Thanks N8thanExpl0sion , Awesome link, going to check.

Thanks bradac56 , I did get that link in google search, will check again, I just wanted some sage advice from someone who has crossed this road .


----------



## flyboy320 (Feb 5, 2010)

Here is a link to Left_C's excel program

"*This is for the people using Seachem's Flourish line of products. It's a Microsoft Office Excel based Seachem Dosing Calculator/Chart that is based on the following dosing schedule. It calculates the formula out to 4 decimal places and then rounds them to one decimal place. It uses US gallons for it's calculations.*"

The only thing I don't get with seachem is that it seems most people think you should dose around 0.2 - 2.0 Phosphate. If you use Seachem's dosing chart, you only get about 1/10th of that, around 0.15ppm


----------



## bradac56 (Feb 18, 2008)

Yep Seachem doses very lean unlike the EI or PPS system of diy ferts.

- Brad


----------



## flyboy320 (Feb 5, 2010)

bradac56 said:


> Yep Seachem doses very lean unlike the EI or PPS system of diy ferts.
> 
> - Brad


Ya it seems the phosphorus is out by a factor of 10, but the nitrogen and potassium is about right though......

phosphate recommended amount : 0.2 - 2.0 (seachems dosing gives 0.15)
nitrogen recommended amount : 5 - 30 (seachems dosing gives 2.5)
potassium recommended amount : 10 - 30 (seachems dosing gives 4)


----------



## anshuman (Nov 17, 2009)

Thanks for direct link there flyboy320 , downloaded that sheet. Looks totally neat .



bradac56 said:


> Yep Seachem doses very lean unlike the EI or PPS system of diy ferts.
> 
> - Brad


Thanks for bringing that point out Brad, someone has suggested me earlier to go Dry-Fert path, EI method, what is different and difficult or easy about this method as compared to Seachem Excel.
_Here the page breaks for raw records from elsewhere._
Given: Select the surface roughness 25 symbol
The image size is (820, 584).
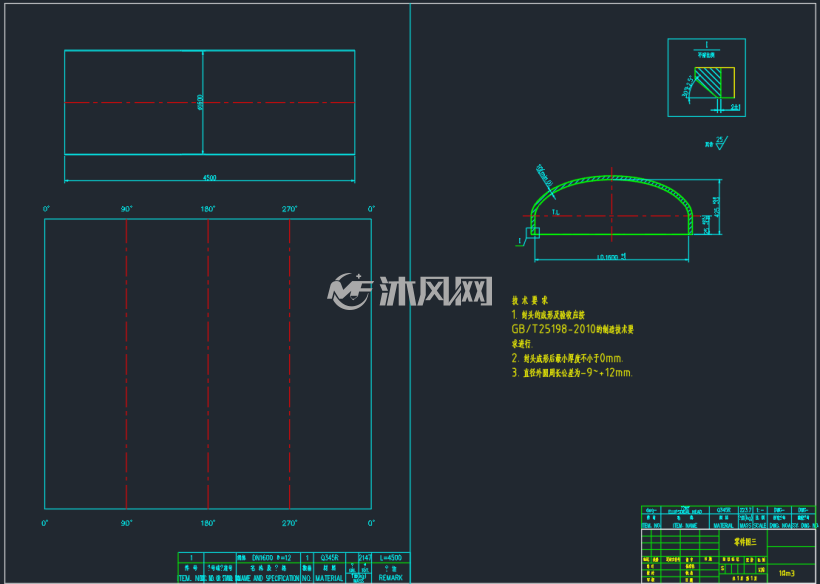Looking at the screenshot, I should click(722, 142).
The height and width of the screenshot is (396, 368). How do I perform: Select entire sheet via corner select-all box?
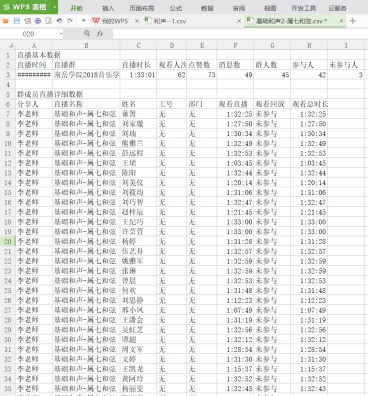coord(8,45)
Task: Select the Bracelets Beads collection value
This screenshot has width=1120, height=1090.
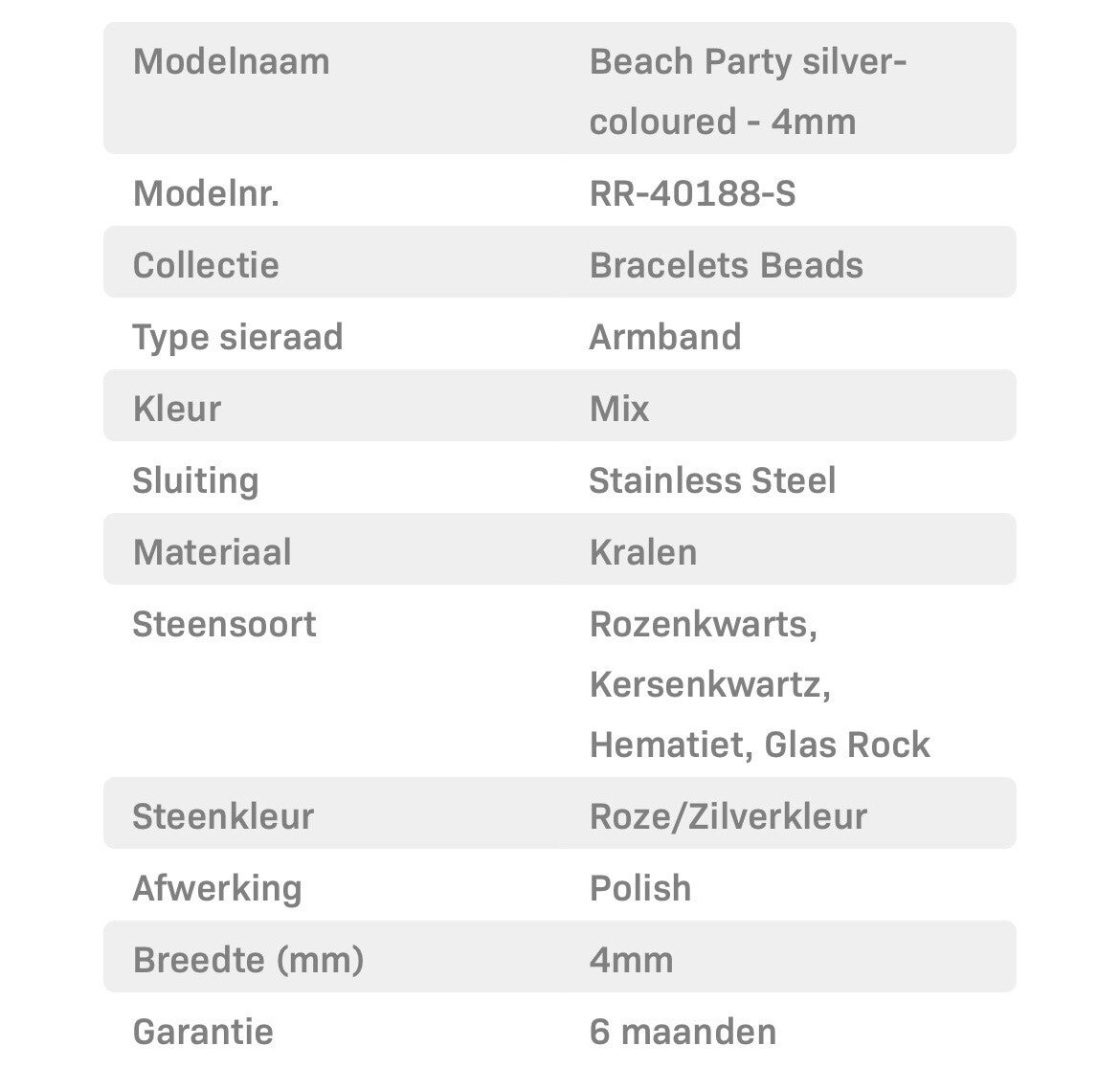Action: 726,266
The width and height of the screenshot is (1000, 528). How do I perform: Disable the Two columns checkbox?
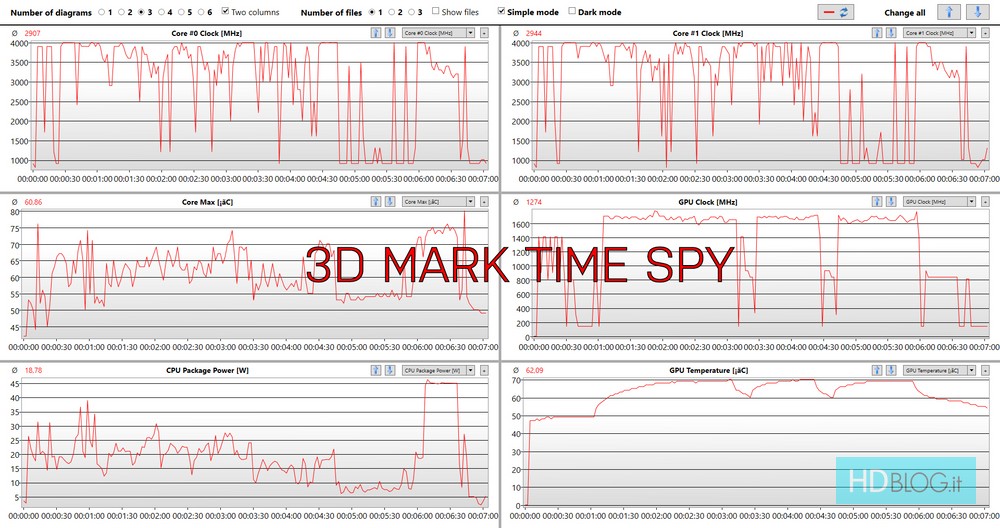click(x=224, y=12)
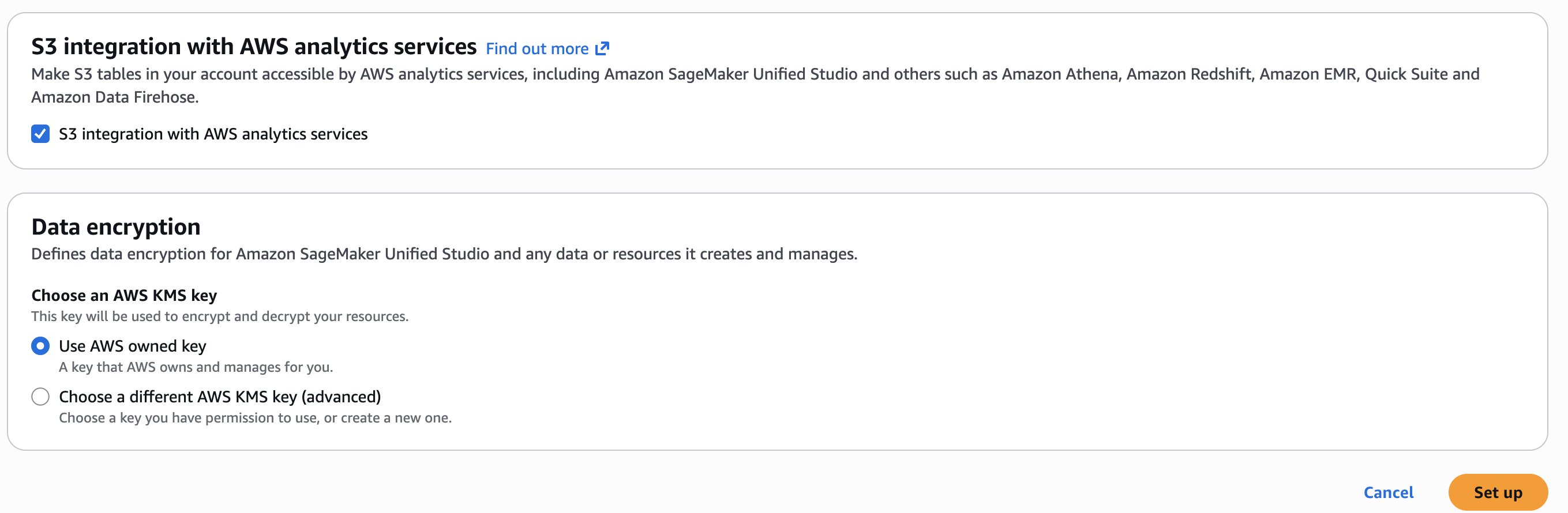This screenshot has width=1568, height=513.
Task: Click the "Defines data encryption" description line
Action: tap(444, 254)
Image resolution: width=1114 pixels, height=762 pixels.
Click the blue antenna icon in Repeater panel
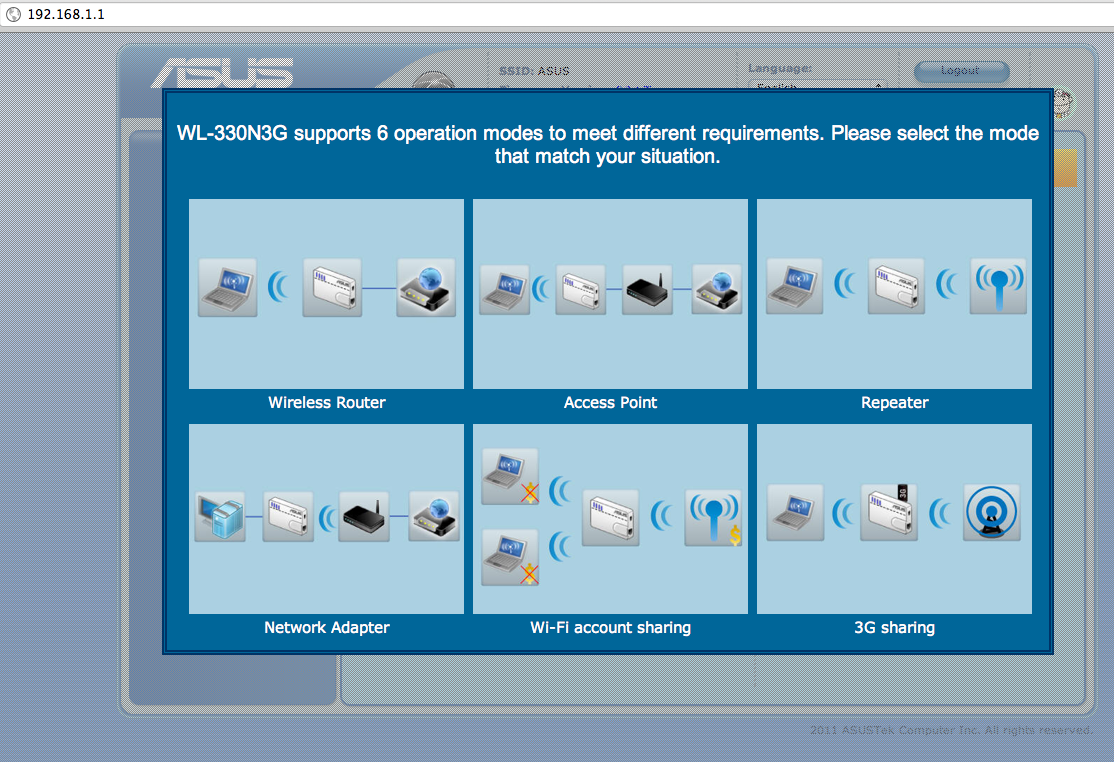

I am not that concerned about cost of seachem because its just 46 G tank and I raised this goldies for past 3 years and I dont mind seeing them enjoy the awesomest planted tank  (i dont mind them trying to destroy too but they rarely do it, just nudge plants around if they are in their path etc.)


----------



## anshuman (Nov 17, 2009)

BTW i just went through this too > http://www.ukaps.org/EI.htm


----------



## bradac56 (Feb 18, 2008)

It's really a cost factor diy dry powders is just as easy if not more so than dosing liquides but saves a ton of money long term. You will buy three or four bottles of each in a year while I use less than one bag a year on the same tank. I have allot of tanks so for me diy dry is a better option but for one tank Seachem or pfertz.com (I like pfertz better) gives the same results.

The nice thing with EI is that it becomes just another part of your feeding habits you don't check water parameters since your doing a 50% water change weekly and you never have to worry about having just enough ferts, you always have a little bit to much (which is a good thing).

- Brad


----------



## Left C (Nov 15, 2003)

flyboy320 said:


> ... The only thing I don't get with seachem is that it seems most people think you should dose around 0.2 - 2.0 Phosphate. If you use Seachem's dosing chart, you only get about 1/10th of that, around 0.15ppm


Seachem came out with their line and their dosing recommendations back in the day when dosing phosphate was claimed to cause algae. Hence the lean dosing on this product especially.


----------



## comatoast (Mar 11, 2009)

Don't want to hijack here, but I just started using Flourish Iron- I suspected a deficiency because my pinks and reds were pale or even green. I'm seeing improvement in coloring, so that's good, but now I apparently need to start testing for iron because there is no standard dose, just standard "concentrations." IME, testing is a real PITA I would like to avoid- is there a big problem if I overdo the Flourish Iron a bit?


----------



## bradac56 (Feb 18, 2008)

Nope you'll be fine as long as you don't dump the whole bottle in at once. I don't test for Fe and I know I overdose a bit, just stay in the ballpark.

- Brad


----------



## flyboy320 (Feb 5, 2010)

comatoast said:


> Don't want to hijack here, but I just started using Flourish Iron- I suspected a deficiency because my pinks and reds were pale or even green. I'm seeing improvement in coloring, so that's good, but now I apparently need to start testing for iron because there is no standard dose, just standard "concentrations." IME, testing is a real PITA I would like to avoid- is there a big problem if I overdo the Flourish Iron a bit?


I asked a similar question at Seachem's web site about dosing iron;


----------



## anshuman (Nov 17, 2009)

@flyboy320 , I just read that post on seachem , which lead me to this following links.

http://www.seachem.com/Products/product_pages/Flourish.html

http://www.seachem.com/Library/Articles/How_to_Make_Plants_Flourish.pdf

http://www.seachem.com/Library/Articles/General_Chemistry_of_the_Planted_Aquarium.pdf

lolz, so in all, everything i wanted to ask is on Seachem in pdf's hah. reading them now.


----------